A Delaware couple owned two businesses – a Christmas tree farm and a Christmas store. The farm was on property they leased from their daughter and son-in-law. The daughter and her husband also worked in the businesses during holiday seasons.
One summer day, the son-in-law gave a ride in his personal vehicle to an exterminator who was providing an estimate for spraying some trees on the farm. On the return trip, he drove into the path of a motorcycle. The rider was thrown into the air and suffered serious head injuries. He survived in a vegetative state and died six years later.
After years of litigation, all parties agreed to submit to arbitration. The sole issue for the arbitrator to decide was the appropriate amount of damages for the rider’s widow. She agreed not to attempt to collect damages in excess of available insurance coverage. She also agreed not to pursue damages from the owners, the in-laws or the businesses individually.They, in turn, assigned any rights of recovery they may have had to her. The arbitrator subsequently awarded damages to her. The amount was not publicly reported.
Unfortunately, the businesses’ auto or CGL policy did not include Hired and Non-Owned Auto endorsement. The record does not show the amount of uninsured damages. However:
· Hired and Non-Owned Auto Liability insurance is excess over the liability coverage for the vehicle’s owner. The judgment must have exhausted the son-in-law’s limits.
· The victim died after suffering for six years. The arbitrator likely awarded a very large amount of damages.
The business owners claimed that their insurance agent never offered the coverage to them.

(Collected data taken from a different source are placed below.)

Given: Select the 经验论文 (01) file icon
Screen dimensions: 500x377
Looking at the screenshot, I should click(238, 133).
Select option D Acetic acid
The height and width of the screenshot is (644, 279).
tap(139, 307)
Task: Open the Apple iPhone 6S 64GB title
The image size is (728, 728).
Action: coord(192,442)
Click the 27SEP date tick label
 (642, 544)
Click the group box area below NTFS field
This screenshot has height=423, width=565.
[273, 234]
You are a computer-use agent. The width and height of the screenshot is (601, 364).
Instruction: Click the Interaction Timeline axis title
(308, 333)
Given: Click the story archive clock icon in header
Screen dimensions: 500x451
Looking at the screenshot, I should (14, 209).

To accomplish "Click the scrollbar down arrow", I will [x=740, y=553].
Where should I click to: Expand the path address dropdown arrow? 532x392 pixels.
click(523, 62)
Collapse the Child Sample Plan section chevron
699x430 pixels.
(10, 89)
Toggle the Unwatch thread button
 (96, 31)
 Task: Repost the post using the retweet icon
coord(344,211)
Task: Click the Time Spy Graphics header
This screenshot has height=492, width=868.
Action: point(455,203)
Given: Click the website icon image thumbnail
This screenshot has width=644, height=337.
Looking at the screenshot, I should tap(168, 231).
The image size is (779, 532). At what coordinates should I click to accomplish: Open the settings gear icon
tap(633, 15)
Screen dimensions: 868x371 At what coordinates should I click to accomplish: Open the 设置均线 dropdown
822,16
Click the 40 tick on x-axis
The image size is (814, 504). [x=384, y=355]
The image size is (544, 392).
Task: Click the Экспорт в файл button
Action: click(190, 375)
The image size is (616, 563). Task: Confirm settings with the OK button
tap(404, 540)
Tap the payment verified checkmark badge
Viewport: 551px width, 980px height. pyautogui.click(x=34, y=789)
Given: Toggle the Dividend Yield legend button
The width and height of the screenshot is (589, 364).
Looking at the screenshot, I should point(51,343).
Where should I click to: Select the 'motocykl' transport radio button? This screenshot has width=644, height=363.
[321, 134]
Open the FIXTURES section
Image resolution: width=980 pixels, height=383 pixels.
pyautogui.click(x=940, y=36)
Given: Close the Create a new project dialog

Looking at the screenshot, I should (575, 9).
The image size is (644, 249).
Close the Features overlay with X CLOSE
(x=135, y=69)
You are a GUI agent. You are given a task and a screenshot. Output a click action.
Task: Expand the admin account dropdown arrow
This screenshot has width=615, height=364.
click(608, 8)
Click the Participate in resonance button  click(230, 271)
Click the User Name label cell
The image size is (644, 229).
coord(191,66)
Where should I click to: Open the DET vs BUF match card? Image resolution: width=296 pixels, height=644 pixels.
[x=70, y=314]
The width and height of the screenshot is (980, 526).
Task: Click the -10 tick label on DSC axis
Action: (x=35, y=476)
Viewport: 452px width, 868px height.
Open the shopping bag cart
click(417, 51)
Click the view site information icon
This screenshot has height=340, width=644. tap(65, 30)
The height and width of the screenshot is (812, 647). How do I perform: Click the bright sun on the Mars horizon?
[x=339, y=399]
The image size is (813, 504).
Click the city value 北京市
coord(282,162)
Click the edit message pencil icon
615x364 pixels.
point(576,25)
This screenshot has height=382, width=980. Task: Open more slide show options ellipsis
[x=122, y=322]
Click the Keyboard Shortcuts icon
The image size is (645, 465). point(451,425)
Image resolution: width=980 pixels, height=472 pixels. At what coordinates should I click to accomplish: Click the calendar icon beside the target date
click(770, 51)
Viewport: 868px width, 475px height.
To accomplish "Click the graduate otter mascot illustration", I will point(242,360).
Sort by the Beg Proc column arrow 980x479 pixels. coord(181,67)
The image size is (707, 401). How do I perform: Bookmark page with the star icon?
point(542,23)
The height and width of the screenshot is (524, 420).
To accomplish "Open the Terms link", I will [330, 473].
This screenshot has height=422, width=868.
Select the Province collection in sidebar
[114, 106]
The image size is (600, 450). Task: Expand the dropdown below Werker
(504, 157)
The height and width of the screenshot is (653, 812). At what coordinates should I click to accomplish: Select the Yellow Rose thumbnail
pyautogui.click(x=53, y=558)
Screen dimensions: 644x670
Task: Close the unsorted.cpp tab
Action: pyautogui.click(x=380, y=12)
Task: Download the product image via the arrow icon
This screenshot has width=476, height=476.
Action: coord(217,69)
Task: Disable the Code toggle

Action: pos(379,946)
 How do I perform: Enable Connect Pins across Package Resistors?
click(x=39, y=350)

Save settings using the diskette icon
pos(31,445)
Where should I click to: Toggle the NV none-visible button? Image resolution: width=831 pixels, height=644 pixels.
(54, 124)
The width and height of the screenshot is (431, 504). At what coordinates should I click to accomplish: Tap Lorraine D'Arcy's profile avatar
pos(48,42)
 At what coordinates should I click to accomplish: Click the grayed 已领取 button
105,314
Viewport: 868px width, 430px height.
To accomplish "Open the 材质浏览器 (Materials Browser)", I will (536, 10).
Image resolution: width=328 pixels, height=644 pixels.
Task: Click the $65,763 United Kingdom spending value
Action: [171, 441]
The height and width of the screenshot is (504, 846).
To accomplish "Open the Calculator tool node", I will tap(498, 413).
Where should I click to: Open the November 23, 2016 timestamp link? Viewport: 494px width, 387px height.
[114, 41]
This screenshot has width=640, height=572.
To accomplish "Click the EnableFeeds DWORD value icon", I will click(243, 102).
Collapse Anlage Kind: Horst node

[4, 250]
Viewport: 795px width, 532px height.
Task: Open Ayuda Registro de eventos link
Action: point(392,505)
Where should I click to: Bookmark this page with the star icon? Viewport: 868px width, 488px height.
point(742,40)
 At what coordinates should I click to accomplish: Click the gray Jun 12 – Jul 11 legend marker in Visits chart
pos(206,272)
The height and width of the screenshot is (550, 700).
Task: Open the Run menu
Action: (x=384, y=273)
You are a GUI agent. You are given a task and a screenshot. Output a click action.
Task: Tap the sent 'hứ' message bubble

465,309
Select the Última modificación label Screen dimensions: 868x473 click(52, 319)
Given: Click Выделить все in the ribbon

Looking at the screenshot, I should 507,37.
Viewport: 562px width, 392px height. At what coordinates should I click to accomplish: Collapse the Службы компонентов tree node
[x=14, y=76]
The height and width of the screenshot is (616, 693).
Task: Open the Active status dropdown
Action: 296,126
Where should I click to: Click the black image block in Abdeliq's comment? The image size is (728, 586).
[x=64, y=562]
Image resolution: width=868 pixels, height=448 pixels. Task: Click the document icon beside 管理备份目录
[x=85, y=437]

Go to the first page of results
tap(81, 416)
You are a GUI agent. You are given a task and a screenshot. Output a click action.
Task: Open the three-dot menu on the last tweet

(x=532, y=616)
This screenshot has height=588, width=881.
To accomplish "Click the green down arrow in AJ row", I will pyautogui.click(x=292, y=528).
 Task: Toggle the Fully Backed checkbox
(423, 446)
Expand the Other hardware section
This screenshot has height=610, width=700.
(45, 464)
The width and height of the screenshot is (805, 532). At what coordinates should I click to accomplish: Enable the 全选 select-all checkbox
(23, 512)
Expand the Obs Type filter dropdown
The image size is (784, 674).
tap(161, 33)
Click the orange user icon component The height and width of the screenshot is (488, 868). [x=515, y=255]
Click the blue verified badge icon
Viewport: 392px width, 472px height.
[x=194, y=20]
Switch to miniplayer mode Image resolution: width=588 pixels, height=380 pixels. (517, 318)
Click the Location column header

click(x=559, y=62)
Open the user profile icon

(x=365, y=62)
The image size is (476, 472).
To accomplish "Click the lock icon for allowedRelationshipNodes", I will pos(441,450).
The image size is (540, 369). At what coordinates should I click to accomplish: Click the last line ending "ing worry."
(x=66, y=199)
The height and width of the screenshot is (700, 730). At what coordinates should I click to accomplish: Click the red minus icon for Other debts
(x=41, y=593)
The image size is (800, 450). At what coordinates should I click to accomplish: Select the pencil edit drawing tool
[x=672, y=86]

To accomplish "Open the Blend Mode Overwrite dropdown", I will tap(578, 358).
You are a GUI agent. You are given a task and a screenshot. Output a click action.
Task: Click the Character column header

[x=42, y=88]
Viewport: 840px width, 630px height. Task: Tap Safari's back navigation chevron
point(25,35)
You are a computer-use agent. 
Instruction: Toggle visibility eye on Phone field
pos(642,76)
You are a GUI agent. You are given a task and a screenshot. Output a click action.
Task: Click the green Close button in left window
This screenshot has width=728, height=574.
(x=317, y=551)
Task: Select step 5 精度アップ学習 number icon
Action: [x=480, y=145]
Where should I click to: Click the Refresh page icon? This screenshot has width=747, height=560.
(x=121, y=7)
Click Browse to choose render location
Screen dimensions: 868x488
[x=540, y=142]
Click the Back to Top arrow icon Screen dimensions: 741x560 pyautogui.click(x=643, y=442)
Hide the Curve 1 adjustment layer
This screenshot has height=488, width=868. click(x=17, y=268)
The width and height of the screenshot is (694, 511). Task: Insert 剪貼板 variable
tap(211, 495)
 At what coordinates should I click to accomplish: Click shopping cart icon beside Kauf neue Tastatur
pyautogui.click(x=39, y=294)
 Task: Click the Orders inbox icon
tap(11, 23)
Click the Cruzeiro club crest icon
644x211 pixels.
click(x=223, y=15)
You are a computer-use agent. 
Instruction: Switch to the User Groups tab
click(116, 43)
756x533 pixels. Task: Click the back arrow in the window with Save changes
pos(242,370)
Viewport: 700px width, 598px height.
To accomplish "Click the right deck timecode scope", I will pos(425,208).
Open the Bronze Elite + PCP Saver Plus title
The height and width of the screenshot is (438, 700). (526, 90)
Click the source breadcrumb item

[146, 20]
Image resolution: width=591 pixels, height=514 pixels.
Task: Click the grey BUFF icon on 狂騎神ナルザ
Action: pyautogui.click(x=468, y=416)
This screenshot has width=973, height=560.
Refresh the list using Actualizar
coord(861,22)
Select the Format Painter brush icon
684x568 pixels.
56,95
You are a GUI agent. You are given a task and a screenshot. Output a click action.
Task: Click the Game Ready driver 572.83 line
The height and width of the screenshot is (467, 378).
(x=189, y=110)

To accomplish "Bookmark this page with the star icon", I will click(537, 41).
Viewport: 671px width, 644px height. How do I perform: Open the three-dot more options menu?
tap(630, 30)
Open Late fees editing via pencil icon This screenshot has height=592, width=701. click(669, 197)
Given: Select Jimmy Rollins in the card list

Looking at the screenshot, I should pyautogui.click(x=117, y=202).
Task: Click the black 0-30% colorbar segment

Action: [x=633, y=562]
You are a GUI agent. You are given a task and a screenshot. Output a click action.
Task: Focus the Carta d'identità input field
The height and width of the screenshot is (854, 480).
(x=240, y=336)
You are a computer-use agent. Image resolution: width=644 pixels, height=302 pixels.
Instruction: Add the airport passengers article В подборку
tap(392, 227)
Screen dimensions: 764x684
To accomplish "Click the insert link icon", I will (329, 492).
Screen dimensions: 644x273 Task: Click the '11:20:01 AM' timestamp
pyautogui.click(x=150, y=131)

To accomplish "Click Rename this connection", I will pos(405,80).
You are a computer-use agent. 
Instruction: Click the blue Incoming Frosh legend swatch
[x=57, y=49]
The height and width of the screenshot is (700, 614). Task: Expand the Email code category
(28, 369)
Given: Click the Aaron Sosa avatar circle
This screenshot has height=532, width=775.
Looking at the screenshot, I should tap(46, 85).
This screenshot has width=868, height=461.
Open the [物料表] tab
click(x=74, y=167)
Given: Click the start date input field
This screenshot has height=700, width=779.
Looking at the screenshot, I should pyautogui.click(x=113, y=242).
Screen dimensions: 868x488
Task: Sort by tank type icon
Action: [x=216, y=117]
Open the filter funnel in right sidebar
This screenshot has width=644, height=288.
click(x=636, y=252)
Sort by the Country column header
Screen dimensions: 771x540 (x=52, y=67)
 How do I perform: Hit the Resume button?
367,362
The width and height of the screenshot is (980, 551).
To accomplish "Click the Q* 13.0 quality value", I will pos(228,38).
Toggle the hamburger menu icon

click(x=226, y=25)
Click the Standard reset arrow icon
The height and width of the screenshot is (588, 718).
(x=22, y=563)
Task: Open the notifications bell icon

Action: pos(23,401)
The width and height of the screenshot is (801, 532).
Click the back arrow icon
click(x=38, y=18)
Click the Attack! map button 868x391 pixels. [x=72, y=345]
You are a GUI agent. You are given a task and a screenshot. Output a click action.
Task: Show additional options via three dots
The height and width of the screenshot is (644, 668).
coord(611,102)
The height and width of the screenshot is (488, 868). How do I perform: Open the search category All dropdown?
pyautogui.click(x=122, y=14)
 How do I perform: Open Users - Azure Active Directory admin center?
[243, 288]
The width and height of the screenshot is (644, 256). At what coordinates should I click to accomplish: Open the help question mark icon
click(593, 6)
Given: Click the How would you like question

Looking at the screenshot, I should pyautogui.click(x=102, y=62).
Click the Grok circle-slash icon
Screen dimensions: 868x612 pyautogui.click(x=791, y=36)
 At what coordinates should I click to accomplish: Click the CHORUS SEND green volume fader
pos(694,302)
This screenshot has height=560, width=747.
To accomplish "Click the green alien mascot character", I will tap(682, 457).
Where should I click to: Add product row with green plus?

The widow then sued the insurance agency, the producer, and the insurer for negligently failing to provide the correct coverage for the businesses. The defendants moved to have the case dismissed, arguing that the agency met the legal standard of care for insurance agencies.
The widow’s insurance expert testified that it was customary for agents and brokers to automatically include Non-Owned Auto Coverage in insurance for commercial accounts. The agency’s expert maintained that an agent does not ordinarily have a duty to give advice. Rather, he said, the duty is to follow the insured’s instructions.
The court rejected the defendants’ request for dismissal. While it agreed that an insurance agent generally has no duty to advise a client, it said the rule does not apply when:
· The agent voluntarily assumes responsibility for selecting appropriate coverage for the insured, or
· The insured’s request for coverage is ambiguous.
The court said a jury must determine whether the agency met the standard of care. It noted the expert’s testimony that automatically providing Hired and Non-Owned Auto Liability Coverage is standard procedure. It pointed out that the agency had a 60-year relationship with the owners. Also, it found the owners’ instructions to the agent to be ambiguous – they allegedly told him “we needed liability.” Because of these disputes, a jury had to sort out the truth. A jury trial was scheduled for the spring of 2016, but the outcome was not reported in the media.
The failure to include in the policy a low-premium coverage that does not receive much attention proved costly. There are a few things the agent could have done to either prevent the lawsuit or get it tossed:
· He could have used a coverage checklist when interviewing the business owners, to remind him to discuss all relevant coverages. He could then have asked the owners to sign the checklist as evidence that they went through it.
· He could have added the coverage to the policy and given the insureds the option of having it removed if they wanted.
Sometimes, the absence of a seemingly minor coverage can create huge problems for agencies and their clients. As this case shows, attention to detail can make the difference between a pleased client and disaster.